También nosotros nos preguntamos algo similar en muchas
circunstancias: ¿Por qué no logramos vencer una tendencia o una mala costumbre?,
¿por qué no conseguimos cambiar un conflicto familiar que se alarga en el
tiempo?, ¿por qué no logramos superar situaciones o condiciones sociales o
económicas del país que oprimen a la gente y quitan calidad a sus vidas?
La respuesta de Jesús es categórica: Porque tienen poca fe. Contra grandes males, se requiere gran fe.
Lo primero, por tanto, habrá de ser asumir la propia debilidad y aprender a
confiar. La fe hace ver las dificultades como desafíos y las crisis como
oportunidades, recordando lo que Pablo decía cuando pensaba en sus propias
flaquezas: cuando soy débil, entonces soy
fuerte (2 Cor 12, 10).
La fe impulsa a poner los medios a nuestro alcance, pero recurriendo
al mismo tiempo a la oración y confiando siempre en el poder ilimitado de
Jesús. Es la paradoja de la fe que parte del reconocimiento de la propia
debilidad y al mismo tiempo capacita para alcanzar aquello que uno no podría
pensar, como dice Jesús en el evangelio de Juan: Les aseguro que el que cree en mí, hará también las obras que yo hago e
incluso otras mayores, porque yo me voy al Padre (Jn 14, 12).

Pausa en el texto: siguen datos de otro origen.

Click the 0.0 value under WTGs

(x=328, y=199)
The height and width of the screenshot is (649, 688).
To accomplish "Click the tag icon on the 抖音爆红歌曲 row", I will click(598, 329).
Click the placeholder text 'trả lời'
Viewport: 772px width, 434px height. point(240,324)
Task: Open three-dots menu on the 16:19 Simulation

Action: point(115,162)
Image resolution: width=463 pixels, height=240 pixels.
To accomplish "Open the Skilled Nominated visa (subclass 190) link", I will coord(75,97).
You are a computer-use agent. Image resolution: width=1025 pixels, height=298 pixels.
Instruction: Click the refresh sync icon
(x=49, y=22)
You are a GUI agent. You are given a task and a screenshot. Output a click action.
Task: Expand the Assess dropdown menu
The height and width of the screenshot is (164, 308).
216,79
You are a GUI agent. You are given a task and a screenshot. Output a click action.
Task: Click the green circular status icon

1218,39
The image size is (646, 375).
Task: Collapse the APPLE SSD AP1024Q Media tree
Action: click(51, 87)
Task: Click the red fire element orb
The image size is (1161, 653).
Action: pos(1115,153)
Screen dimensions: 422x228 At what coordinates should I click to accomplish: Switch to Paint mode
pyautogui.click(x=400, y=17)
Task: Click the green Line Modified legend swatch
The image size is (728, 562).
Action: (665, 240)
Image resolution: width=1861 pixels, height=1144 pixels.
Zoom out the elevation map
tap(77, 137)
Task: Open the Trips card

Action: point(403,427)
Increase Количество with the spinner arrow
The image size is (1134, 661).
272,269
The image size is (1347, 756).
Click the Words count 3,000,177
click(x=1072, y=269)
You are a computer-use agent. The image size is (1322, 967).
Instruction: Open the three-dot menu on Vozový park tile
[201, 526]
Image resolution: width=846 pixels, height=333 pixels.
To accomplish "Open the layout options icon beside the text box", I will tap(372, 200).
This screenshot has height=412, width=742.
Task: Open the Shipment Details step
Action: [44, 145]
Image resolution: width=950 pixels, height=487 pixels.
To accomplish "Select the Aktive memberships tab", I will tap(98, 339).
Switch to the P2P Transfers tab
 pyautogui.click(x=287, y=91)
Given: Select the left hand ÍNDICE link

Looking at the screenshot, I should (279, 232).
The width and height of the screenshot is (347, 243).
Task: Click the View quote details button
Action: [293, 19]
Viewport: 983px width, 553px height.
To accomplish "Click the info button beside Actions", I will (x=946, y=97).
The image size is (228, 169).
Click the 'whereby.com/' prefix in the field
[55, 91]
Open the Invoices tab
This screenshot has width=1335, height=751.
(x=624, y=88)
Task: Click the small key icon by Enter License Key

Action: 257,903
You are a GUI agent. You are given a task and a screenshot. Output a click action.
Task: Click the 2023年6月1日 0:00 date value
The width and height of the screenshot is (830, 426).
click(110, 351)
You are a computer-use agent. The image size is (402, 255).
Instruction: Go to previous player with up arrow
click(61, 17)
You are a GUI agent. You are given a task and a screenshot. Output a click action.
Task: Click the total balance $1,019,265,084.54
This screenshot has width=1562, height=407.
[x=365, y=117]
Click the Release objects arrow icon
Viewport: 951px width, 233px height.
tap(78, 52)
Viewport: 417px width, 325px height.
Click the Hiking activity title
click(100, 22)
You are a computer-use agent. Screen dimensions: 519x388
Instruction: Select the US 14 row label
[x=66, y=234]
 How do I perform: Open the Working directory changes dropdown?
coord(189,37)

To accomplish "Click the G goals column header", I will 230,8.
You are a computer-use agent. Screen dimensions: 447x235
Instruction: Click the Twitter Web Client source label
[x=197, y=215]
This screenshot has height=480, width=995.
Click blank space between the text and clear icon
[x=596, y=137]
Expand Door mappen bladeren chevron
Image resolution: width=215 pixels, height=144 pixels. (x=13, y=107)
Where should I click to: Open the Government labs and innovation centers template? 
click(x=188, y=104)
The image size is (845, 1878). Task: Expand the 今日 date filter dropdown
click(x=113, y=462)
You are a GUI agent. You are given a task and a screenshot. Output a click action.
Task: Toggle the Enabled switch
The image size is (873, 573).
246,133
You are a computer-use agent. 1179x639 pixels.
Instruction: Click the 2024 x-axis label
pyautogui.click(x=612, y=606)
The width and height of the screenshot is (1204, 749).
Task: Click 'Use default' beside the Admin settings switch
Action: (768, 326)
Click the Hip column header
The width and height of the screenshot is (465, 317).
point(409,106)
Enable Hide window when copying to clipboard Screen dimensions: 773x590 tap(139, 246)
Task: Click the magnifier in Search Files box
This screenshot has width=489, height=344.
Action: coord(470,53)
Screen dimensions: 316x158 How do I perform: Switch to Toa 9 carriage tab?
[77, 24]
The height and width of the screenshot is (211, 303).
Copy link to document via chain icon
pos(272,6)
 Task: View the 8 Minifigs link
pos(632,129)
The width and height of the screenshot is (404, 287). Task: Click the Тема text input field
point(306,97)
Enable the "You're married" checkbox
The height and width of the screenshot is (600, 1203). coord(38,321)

Para infundir esta confianza en sus discípulos, Jesús pronuncia la
frase sobre la fe que traslada montañas. Para no caer en literalismo, hay que
reconocer que es una hipérbole judía que equivale a «hacer lo imposible». Pero
no cabe duda que remar mar adentro, atreverse a remover lo que parece
inamovible, tener el coraje de intentar lo que parece
improbable, eso es justamente lo propio de la fe, sin la cual no podremos hacer
que la vida triunfe en nuestra sociedad.